China EV war: Xpeng expects sales to rev up as it snaps at Tesla’s heels on the mainland
- Guangzhou-based carmaker expects to deliver between 24,362 and 26,362 vehicles in the final two months of the year
- EV start-up, however, reports mounting losses in the third quarter to US$248.8 million, up from US$180 million a year ago

The Guangzhou-based carmaker backed by e-commerce giant Alibaba Group Holding, which also owns the South China Morning Post, and smartphone maker Xiaomi, said in its earnings report that it would deliver between 24,362 and 26,362 vehicles in November and December, following strong sales in the previous two months.
Net loss in the third quarter widened to 1.59 billion yuan (US$248.8 million), from 1.15 billion yuan a year ago because of higher marketing costs, the carmaker said.

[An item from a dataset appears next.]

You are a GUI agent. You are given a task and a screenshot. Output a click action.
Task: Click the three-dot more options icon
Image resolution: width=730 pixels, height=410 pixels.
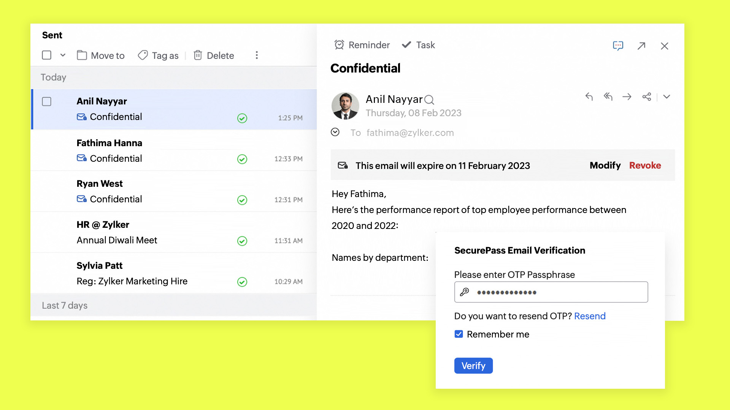click(x=257, y=55)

“It will be interesting to watch if a domestic carmaker can truly become a Tesla rival in terms of sales,” said Eric Han, a senior manager with Shanghai-based business advisory Suolei. “Then the competition for a leading position in China’s smart EV market will escalate.”
Xpeng, along with Shanghai-based NIO and Beijing-headquartered Li Auto, are dubbed the three Chinese challengers to Tesla. They all develop intelligent EVs with advanced driver assistance systems, sophisticated in-car entertainment systems and high-performance batteries that ensure long driving range on a single charge.